Set tasks:
1. According to the disclosure controls passage, as of what date did the Chief Executive Officer and Chief Financial Officer evaluate the effectiveness of the disclosure controls and procedures?
2. Pick up the disclosure controls passage after its last sentence and continue writing it.

Provided text:
"""

Evaluation of Disclosure Controls and Procedures

We have established and maintain disclosure controls and procedures that are designed to ensure that material information relating to the Company (and its consolidated subsidiaries) required to be disclosed in our Exchange Act reports is recorded, processed, summarized and reported within the time periods specified in the SEC’s rules and forms, and that such information is accumulated and communicated to management, including our Chief Executive Officer and Chief Financial Officer, who certify our financial reports and to other members of senior management and the Board of Directors. Under the supervision and with the participation of our Chief Executive Officer and Chief Financial Officer, we have evaluated the effectiveness of the design and operation of our disclosure controls and procedures (as defined in Rule 13a-15(e) and 15d-15(e) of the Exchange Act) as of December 31, 2013. Based on that evaluation, the Chief Executive Officer and the Chief Financial Officer concluded that our disclosure controls and procedures were effective at December 31, 2013.

"""

Material supplied:
"""

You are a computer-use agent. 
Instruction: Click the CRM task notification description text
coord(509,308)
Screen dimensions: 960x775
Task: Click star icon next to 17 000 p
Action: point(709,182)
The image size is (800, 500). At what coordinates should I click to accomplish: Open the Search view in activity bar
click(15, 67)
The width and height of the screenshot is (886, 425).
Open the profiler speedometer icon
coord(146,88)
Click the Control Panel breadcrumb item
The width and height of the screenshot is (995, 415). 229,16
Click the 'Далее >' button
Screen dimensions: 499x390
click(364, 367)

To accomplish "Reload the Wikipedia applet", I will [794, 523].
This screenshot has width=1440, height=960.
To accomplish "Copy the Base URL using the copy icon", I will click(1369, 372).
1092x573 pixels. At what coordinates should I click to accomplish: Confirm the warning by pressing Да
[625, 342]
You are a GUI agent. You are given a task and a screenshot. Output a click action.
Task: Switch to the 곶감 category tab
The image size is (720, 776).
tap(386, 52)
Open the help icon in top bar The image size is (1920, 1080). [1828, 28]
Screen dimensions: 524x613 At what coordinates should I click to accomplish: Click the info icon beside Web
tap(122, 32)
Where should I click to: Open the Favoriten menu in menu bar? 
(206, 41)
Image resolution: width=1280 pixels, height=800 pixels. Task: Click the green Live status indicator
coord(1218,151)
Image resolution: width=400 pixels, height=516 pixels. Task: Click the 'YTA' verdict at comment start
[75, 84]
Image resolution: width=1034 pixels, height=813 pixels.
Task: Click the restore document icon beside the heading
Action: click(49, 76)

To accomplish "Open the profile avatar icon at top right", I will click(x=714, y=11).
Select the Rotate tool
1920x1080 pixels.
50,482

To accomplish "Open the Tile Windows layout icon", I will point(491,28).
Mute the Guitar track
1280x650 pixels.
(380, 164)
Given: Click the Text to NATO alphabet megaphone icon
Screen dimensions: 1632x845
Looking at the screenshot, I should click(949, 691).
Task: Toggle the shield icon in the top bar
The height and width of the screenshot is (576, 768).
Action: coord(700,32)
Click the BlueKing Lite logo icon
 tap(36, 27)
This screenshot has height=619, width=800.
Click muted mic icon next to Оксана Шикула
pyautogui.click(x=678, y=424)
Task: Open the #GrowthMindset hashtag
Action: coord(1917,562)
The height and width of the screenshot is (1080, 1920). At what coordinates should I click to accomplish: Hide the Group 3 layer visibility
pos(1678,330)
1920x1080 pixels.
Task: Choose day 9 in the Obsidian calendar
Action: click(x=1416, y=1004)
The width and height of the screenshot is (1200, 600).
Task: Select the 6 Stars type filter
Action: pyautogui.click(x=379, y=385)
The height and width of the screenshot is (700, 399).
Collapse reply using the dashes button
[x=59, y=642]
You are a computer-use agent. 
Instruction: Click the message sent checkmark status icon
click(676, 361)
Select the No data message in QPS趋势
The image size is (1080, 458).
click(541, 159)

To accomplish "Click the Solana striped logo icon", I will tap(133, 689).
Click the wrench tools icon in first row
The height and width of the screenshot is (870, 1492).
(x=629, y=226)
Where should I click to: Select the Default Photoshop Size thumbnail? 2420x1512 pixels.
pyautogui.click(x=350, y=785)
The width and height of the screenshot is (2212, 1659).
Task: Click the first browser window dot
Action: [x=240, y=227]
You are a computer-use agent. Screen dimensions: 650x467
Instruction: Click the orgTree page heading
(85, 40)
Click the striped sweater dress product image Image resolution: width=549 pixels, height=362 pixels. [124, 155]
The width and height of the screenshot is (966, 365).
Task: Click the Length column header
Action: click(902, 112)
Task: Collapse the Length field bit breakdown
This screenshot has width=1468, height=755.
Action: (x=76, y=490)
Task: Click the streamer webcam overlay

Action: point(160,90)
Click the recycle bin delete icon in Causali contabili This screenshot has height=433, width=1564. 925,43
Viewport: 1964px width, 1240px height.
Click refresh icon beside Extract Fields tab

"""

Solved problems:
1. December 31, 2013.

2.
   Management’s Annual Report on Internal Control Over Financial Reporting

Our management is responsible for establishing and maintaining adequate internal control over financial reporting as defined in Rules 13a-15(f) and 15d-15(f) under the Exchange Act. Because of its inherent limitations, internal control over financial reporting may not prevent or detect misstatements. Projections of any evaluation of effectiveness to future periods are subject to the risks that controls may become inadequate because of changes in conditions, or that the degree of compliance with the policies or procedures may deteriorate.

Management assessed the effectiveness of our internal control over financial reporting as of December 31, 2013. In making this assessment, management used the criteria set forth by the Committee of Sponsoring Organizations of the Treadway Commission (COSO) as described in the original (1992) version in Internal Control-Integrated Framework. Based on this assessment, management believed that, as of December 31, 2013, our internal control over financial reporting was effective.

This Annual Report does not include an attestation report of the Company’s registered public accounting firm regarding internal control over financial reporting. Management’s report was not subject to attestation by the Company’s auditors pursuant to rules of the SEC that permit us to provide only management’s report in this Annual Report.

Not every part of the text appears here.